Annual Gathering at Hope 1994 - Glorious Hope!

Sally Whytehead

The beautiful setting of Hope in Derbyshire was an ideal spot for the largest gathering of Dulcimer players at a Nonsuch Annual weekend to date.

A total of 42 people participated in this year's event, which had a full range of workshops and talks. Quite a few people even took the Saturday afternoon walk up the local peak, for which the weather remained dry and mild.

We made sure that there was a core of technique-based workshops from total beginner to advanced, and with the addition of workshops on Chinese folk tunes, jazz improvisation,
arranging for duets, and even an impromptu workshop on accompanying story telling - to mention just a few - there was also plenty of new material for the most seasoned workshop attendee to get their teeth into.

Roger Frood, Chris Coe and Maclaine Colston did an excellent job on techniques. For instance, Chris Coe put forward her ideas about the silences in the music being as important as the notes. We were given ideas about how to play about with or emphasise the rhythm and how to preserve the tune instead of over-ornamenting it.

Two of the most interesting sessions, from my point of view, were the talks by Mandy Lowe and Xu Pingxin.

Mandy told us about her travels to Minsk, where, financed by the British Council, she spent 3 weeks learning the basics of the Beylorussian Dulcimer or Tysmbaly. Mandy had to take a crash course in Russian in order to communicate with her teacher, Prof. Eugene Gladkov, who teaches in an Academy in Minsk where this is a very popular instrument with a "classical" standing - many different types of music are played on it. Mandy had to brainwash herself into an entirely new technique - the hammers or pelushki are much shorter than ours, and the hold and wrist action are very different. Because the instrument is chromatic, there is much greater use of damping with the hand, and this is built into the hand and wrist action. Plucking is also widely used, and there are several subtlely different ways of doing this.

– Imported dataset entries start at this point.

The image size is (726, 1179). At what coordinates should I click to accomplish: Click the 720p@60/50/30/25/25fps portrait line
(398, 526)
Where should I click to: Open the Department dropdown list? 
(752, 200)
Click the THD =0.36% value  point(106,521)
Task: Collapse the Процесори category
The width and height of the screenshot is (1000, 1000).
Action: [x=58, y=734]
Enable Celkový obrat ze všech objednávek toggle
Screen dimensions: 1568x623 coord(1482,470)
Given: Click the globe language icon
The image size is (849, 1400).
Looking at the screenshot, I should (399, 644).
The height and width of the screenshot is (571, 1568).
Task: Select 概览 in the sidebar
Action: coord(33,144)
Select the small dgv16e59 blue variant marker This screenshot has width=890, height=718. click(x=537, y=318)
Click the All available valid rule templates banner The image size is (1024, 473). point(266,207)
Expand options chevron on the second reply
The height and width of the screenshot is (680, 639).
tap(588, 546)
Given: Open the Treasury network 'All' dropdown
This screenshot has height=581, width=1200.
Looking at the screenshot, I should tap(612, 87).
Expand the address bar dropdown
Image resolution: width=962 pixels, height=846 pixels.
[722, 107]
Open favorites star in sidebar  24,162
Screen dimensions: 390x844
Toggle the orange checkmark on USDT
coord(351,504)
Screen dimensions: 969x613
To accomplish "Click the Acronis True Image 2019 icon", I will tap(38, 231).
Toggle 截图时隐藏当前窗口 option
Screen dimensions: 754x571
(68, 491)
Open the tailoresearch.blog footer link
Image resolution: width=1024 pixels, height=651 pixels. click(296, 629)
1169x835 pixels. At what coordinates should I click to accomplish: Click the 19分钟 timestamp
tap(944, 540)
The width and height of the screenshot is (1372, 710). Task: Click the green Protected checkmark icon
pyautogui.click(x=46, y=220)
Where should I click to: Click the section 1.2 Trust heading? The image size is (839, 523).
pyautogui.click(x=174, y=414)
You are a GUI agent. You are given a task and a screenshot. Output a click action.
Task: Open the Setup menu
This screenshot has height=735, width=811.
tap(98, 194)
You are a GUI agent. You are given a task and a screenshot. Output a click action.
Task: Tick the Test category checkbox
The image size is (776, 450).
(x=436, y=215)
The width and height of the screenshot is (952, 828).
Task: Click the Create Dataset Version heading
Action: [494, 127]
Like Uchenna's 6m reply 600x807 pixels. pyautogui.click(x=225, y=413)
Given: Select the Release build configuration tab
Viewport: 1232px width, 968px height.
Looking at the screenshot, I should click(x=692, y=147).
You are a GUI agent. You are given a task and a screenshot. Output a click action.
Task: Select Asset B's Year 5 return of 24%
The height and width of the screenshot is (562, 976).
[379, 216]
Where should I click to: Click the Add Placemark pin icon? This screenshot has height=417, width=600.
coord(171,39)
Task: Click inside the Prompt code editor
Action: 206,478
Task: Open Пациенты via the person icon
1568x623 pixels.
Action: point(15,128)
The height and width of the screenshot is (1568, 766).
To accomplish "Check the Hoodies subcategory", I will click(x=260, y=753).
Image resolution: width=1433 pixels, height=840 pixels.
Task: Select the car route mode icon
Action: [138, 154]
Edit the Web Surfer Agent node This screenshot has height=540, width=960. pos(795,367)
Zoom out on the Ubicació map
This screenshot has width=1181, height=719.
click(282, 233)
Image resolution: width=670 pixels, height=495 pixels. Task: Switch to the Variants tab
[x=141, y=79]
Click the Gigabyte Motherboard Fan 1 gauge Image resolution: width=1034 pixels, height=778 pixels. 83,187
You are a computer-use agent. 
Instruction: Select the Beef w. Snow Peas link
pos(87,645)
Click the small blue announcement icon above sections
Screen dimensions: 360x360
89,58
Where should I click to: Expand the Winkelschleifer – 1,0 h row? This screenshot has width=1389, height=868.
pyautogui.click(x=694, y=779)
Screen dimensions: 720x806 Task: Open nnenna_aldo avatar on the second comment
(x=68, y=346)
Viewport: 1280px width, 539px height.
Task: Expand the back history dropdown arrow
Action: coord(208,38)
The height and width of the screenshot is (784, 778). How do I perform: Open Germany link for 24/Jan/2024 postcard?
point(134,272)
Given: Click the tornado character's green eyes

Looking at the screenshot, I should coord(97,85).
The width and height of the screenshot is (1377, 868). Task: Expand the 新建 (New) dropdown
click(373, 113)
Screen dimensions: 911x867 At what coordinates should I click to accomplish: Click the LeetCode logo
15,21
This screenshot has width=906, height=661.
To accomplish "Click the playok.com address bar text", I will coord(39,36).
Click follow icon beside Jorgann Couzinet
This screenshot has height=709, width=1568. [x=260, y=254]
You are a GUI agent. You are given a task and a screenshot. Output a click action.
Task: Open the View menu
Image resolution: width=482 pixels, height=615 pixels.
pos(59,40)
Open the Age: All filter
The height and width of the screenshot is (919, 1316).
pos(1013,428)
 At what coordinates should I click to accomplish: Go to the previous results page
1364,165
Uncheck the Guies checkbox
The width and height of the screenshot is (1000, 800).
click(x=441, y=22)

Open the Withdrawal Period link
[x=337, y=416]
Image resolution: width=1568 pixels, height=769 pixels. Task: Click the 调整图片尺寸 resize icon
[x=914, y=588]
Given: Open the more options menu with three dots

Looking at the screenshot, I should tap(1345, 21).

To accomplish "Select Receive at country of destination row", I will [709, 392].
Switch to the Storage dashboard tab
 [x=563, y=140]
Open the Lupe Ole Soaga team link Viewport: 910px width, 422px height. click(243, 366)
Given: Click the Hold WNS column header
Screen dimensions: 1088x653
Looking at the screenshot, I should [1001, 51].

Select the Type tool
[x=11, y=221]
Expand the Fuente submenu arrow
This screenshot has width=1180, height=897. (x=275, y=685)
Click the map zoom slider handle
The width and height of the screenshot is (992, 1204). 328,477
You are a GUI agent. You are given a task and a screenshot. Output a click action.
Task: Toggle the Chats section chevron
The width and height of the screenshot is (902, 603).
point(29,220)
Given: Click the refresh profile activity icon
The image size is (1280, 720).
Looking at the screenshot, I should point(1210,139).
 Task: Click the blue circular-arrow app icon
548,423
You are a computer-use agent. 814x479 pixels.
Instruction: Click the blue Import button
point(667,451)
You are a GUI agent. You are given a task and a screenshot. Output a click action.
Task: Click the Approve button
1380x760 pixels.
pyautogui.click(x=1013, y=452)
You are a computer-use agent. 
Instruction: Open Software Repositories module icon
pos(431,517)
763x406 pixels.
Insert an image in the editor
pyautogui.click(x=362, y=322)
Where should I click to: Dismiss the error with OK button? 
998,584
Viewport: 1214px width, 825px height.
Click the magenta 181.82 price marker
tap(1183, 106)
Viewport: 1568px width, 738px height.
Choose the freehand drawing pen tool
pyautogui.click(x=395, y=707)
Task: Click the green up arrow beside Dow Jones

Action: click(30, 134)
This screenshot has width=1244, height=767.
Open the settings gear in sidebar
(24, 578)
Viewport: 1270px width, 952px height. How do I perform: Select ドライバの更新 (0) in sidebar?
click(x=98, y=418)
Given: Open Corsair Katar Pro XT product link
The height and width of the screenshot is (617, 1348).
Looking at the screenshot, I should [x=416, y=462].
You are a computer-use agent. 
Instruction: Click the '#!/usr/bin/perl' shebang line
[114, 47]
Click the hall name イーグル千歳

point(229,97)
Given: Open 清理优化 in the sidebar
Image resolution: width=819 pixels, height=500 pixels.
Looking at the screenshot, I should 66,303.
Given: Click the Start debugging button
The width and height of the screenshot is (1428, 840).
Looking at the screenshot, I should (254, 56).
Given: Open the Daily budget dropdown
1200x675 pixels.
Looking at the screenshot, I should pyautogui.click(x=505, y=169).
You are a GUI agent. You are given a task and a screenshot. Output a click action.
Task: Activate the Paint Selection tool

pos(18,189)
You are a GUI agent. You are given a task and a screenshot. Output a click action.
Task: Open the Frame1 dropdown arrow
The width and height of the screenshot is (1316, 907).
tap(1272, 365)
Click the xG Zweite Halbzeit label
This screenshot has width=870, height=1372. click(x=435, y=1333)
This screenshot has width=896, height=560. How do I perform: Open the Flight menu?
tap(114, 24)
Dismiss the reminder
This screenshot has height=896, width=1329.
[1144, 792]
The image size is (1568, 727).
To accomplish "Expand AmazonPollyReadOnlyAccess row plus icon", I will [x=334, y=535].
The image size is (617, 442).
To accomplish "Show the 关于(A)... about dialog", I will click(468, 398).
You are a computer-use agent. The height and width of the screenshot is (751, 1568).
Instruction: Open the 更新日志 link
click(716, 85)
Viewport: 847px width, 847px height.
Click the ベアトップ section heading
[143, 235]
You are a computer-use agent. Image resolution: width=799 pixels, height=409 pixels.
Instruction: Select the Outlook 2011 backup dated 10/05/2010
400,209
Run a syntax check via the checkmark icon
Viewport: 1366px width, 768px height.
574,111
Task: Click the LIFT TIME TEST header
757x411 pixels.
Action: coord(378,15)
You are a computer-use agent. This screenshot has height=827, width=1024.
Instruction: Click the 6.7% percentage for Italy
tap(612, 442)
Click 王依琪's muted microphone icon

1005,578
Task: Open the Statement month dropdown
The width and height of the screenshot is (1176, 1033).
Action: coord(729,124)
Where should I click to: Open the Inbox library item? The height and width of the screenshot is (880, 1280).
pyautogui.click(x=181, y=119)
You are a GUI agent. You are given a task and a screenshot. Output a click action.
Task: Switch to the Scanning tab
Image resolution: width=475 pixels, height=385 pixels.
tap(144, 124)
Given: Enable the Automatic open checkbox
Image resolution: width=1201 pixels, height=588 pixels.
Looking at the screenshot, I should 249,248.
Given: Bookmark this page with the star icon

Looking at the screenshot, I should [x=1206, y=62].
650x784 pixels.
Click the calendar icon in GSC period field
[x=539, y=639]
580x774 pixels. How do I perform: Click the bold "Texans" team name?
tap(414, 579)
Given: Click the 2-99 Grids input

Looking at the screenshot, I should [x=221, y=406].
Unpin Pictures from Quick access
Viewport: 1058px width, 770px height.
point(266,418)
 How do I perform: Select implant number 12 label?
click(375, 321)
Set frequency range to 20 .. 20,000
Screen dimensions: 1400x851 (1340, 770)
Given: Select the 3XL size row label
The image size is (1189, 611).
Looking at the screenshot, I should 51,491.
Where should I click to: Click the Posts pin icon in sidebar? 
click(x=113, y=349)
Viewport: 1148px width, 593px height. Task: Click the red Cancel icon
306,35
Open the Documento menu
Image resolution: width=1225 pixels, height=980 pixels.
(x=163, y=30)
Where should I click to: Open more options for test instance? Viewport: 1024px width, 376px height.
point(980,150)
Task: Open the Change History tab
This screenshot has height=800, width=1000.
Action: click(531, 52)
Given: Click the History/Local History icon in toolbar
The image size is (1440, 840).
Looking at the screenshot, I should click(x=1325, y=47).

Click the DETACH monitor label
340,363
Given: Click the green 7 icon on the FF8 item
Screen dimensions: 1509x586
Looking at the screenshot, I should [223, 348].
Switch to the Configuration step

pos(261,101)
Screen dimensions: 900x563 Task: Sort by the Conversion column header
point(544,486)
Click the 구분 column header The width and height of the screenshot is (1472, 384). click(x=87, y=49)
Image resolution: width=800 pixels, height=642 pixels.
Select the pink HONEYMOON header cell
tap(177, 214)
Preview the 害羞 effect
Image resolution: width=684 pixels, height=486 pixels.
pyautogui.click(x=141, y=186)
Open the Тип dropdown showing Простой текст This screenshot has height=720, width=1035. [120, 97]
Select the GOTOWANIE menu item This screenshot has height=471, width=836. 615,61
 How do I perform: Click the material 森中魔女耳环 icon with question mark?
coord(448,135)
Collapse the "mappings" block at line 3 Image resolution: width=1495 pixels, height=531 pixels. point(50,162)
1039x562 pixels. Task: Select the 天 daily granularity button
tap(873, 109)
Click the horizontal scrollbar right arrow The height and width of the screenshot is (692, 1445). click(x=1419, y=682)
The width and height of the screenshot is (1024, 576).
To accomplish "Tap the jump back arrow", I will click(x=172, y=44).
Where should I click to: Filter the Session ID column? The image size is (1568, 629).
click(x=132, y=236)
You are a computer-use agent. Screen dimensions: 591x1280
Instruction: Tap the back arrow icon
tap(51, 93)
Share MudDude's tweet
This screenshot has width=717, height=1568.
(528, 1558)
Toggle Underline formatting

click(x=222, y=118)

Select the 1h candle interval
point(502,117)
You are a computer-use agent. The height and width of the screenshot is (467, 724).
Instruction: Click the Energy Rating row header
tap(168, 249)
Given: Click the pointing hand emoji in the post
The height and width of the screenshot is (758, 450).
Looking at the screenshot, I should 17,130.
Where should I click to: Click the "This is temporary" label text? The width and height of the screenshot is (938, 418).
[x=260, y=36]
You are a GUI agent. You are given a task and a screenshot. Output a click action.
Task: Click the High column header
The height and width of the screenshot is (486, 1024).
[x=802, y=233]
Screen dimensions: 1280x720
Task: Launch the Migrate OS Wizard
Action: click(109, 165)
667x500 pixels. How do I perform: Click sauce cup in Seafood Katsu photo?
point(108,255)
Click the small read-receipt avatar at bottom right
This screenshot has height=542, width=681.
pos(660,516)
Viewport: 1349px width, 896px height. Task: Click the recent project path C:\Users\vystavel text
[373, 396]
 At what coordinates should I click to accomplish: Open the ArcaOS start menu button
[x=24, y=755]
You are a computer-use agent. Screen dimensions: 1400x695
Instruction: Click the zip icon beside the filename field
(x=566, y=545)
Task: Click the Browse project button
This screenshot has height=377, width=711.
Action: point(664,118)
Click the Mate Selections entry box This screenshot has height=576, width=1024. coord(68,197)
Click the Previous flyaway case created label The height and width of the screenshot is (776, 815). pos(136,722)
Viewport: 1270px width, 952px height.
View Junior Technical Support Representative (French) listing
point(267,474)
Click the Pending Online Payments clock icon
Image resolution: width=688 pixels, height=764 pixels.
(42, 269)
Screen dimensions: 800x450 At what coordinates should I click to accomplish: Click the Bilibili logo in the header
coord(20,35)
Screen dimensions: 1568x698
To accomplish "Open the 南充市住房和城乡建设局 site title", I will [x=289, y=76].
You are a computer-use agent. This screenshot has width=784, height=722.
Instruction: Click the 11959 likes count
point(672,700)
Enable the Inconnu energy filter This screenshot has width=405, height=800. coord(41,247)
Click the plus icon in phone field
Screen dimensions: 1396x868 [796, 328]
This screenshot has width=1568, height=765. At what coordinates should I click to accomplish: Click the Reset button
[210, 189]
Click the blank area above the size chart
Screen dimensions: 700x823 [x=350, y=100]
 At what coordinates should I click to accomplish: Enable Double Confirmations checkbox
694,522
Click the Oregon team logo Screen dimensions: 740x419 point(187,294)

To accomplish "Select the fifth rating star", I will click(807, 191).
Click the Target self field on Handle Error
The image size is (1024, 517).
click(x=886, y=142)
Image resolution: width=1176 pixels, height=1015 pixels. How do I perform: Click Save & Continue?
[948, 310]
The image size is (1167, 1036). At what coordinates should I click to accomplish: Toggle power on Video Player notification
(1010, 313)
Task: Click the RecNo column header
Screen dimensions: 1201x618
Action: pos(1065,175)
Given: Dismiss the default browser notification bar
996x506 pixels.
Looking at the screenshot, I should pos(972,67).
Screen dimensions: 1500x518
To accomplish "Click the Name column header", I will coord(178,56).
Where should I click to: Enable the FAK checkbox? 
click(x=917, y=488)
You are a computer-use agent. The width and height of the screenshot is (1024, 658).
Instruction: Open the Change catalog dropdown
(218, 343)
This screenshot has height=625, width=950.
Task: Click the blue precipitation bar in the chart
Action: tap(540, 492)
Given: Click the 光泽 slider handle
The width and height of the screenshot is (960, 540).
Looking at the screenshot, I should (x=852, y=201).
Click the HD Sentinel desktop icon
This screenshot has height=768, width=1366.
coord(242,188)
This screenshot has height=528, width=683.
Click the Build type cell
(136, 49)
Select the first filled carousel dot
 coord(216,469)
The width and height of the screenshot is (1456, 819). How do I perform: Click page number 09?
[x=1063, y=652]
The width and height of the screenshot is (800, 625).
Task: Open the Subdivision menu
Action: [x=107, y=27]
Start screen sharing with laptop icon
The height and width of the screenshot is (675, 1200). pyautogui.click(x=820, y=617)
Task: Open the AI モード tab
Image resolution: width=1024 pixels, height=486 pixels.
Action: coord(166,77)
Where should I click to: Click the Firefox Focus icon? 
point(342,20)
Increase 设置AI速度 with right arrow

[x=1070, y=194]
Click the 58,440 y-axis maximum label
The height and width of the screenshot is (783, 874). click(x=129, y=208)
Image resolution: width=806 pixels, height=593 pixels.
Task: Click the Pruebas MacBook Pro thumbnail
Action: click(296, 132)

Pingxin told us about the Chinese Dulcimer or Yangqin, which he demonstrated in a breathtaking way as he is a master of the instrument. The yangqin has only been used in its present chromatic tuning in the last 20 years or so, and is very widely used in Chinese orchestras and operas in China. As in Beylorussia, it is a very popular instrument - in China there are tens of thousands of players, many of whom take professional training. The yangqin has very long, flexible bamboo hammers and again quite a different technique, although closer to ours.

Pingxin topped the bill at the excellent evening concert. A four hour marathon - it started off with a bang when Kathie Drinan and Jenny Smith did an exciting bodhran based number with a little help from an impromptu band, and then the evening just got better and better. The warm friendly atmosphere is something that has become a trademark of these events.

During Pingxin's spot I noticed Maclaine Colston and Jim Couza watching with their eyes popping out of their heads. Jim declared afterwards that he felt like breaking bottles over his hands. Fred Woodley however was quite calm about the performance until the next day, when Pingxin, asked to play in another style, struck up one of Fred's favourites - Memories - with superb interpretation and great feeling. Just as well there weren't any bottles around to break!